Presented By O’Reilly and Cloudera
Make Data Work
March 5–6, 2018: Training
March 6–8, 2018: Tutorials & Conference
San Jose, CA

Improving user-merchant propensity modeling using neural collaborative filtering and wide and deep models on Spark BigDL at scale

Sergey Ermolin (Intel), Suqiang Song (Mastercard)
5:10pm5:50pm Wednesday, March 7, 2018

Who is this presentation for?

  • Data systems architects, project managers, and solutions architects

Prerequisite knowledge

  • A basic understanding of neural networks and machine learning

What you'll learn

  • Learn how to use neural collaborative filtering and wide and deep models on BigDL to predict a user’s probability of shopping at a particular offer merchant during a campaign period

Description

Constructing marketing campaigns, targeting them to specific retail customers, and evaluating campaign effectiveness is a perennial problem for merchants and data processors. One of the key parameters of such campaigns is a user’s propensity to shop at a specific merchant in the future. A traditional machine learning methods of solving the aforementioned problem can be broken down into four steps:

  1. Determine if a user shopped at the offer merchant during the training period (a binary label)
  2. Generate a set of features based on user’s shopping behavior before the training period
  3. Create a model (e.g., regression) to fit the label to each user-merchant (offer) pair using the set of features
  4. Use the regression model to predict future shopper-merchant behavior

This traditional approach requires extensive feature engineering and user-behavior analysis during a model’s creation and tuning. As such, it often involves creating handcrafted features and demands an intimate knowledge of the dataset.

Sergey Ermolin and Suqiang Song demonstrate how to use Spark BigDL wide and deep and neural collaborative filtering (NCF) algorithms to predict a user’s probability of shopping at a particular offer merchant during a campaign period.

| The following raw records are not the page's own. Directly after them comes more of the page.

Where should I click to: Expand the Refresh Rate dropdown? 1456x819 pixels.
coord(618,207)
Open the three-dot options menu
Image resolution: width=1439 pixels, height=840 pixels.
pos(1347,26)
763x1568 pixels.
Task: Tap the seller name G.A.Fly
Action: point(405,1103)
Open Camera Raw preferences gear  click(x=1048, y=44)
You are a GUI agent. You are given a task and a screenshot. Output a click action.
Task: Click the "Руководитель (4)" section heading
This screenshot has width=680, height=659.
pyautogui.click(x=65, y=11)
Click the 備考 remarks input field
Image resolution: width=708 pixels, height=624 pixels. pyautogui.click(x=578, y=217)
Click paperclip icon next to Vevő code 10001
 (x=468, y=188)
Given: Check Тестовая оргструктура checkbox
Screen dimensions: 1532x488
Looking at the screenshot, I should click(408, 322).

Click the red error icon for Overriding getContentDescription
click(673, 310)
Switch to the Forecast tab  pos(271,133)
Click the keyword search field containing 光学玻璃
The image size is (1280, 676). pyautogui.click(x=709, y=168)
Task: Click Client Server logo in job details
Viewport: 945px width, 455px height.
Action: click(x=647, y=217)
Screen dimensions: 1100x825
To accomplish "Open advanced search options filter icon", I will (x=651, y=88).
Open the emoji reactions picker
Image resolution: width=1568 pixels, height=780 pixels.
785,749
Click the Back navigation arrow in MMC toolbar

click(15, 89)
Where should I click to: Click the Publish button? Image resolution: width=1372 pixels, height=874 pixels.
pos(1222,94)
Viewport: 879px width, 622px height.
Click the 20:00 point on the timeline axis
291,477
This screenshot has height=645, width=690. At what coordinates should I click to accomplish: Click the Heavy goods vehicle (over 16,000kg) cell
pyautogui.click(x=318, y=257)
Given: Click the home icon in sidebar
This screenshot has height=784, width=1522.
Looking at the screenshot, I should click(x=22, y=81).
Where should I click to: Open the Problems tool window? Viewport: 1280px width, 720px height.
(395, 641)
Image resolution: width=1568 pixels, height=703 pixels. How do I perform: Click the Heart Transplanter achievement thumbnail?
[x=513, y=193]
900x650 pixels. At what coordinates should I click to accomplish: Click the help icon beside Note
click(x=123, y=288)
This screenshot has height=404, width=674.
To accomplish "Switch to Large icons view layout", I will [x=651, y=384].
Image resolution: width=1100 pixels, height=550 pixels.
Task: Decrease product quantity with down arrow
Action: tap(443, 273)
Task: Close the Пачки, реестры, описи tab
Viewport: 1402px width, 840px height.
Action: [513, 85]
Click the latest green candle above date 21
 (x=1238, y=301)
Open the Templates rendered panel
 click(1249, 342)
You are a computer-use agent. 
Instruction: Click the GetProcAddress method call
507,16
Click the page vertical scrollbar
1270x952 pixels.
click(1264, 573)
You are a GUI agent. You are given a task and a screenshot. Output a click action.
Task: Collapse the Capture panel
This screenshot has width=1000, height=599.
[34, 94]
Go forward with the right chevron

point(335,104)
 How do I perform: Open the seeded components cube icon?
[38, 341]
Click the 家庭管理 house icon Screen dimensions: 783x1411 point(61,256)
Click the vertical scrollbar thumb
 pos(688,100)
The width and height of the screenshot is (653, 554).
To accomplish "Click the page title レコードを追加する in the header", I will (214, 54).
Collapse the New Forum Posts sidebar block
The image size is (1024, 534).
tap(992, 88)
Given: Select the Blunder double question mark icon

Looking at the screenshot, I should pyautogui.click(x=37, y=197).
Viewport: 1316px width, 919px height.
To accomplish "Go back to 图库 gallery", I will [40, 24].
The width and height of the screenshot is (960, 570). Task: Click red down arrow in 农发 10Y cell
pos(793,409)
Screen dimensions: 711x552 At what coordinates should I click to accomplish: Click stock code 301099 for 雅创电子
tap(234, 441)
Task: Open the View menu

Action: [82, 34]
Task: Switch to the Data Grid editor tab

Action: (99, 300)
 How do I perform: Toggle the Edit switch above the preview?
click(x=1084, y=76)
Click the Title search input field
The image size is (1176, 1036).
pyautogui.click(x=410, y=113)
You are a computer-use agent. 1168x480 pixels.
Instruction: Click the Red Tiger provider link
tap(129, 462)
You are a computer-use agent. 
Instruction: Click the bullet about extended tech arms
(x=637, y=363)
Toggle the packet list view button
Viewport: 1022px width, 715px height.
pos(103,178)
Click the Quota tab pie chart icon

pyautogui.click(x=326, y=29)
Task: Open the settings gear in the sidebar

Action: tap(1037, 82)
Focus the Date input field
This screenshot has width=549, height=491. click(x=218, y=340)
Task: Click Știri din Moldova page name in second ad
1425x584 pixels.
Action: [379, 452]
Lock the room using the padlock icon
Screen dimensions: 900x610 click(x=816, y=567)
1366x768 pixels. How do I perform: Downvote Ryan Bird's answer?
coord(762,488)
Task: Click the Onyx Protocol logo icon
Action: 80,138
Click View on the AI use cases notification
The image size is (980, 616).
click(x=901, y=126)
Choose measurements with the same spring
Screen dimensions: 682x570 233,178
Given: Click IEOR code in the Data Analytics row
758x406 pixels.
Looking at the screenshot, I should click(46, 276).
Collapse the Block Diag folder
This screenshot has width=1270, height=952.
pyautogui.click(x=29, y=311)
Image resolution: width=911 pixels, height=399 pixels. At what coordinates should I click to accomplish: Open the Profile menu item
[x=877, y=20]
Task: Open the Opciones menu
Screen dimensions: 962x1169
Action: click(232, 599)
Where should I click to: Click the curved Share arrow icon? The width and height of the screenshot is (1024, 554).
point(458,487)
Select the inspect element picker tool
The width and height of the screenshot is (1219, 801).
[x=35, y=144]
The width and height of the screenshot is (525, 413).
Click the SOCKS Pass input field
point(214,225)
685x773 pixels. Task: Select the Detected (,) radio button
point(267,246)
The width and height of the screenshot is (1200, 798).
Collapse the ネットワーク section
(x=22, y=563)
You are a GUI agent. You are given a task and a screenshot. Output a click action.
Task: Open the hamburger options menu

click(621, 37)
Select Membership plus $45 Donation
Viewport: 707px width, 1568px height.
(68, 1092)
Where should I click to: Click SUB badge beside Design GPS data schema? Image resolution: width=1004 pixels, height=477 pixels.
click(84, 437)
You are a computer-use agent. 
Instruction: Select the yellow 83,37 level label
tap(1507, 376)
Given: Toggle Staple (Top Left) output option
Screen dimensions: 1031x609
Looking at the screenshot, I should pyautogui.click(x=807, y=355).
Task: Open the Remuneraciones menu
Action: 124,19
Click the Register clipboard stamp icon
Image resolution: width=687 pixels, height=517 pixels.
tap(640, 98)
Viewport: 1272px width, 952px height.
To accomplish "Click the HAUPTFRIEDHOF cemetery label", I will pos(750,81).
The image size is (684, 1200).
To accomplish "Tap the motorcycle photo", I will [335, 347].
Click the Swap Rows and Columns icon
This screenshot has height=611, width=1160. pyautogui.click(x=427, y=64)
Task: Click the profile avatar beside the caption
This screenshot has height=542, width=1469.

Along the way, they compare the deep learning results with those obtained by MLlib’s alternating least squares (ALS) approach. The proposed approaches reduce feature engineering workload and perform better than traditional feature-based ALS as measured by precision and recall metrics. However, these convolutional networks require significantly larger computational resources than traditional approaches, hence the logical requirement for a distributed compute infrastructure such as Apache Spark and a scalable deep learning framework such as BigDL.

Sergey and Suqiang share work based on a real-life dataset that covers 12 months of data, between 1 and 10 million distinct qualified consumers, between 2 and 20 billion distinct known transactions, and between 50 and 200 target merchants (offers or campaigns) for benchmarks. Using this dataset as an example, they offer a detailed overview of the merchant-user relationship, share an in-depth outline of the deep learning algorithms they used, and discuss compute resources required.

Photo of Sergey Ermolin

Sergey Ermolin

Intel

Sergey Ermolin is a software solutions architect for deep learning, Spark analytics, and big data technologies at Intel. A Silicon Valley veteran with a passion for machine learning and artificial intelligence, Sergey has been interested in neural networks since 1996, when he used them to predict aging behavior of quartz crystals and cesium atomic clocks made by Hewlett-Packard. Sergey holds an MSEE and a certificate in mining massive datasets from Stanford and BS degrees in both physics and mechanical engineering from California State University, Sacramento.

Photo of Suqiang Song

Suqiang Song

Mastercard

Suqiang Song is director and chapter leader at Mastercard, where directly oversees a team embedded within the data engineering and AI tribe. Suqiang blends deep business and technical expertise with a passion for coaching people, helping them grow and develop in their area of expertise and ensuring alignment on the “how” of the work they perform in squads.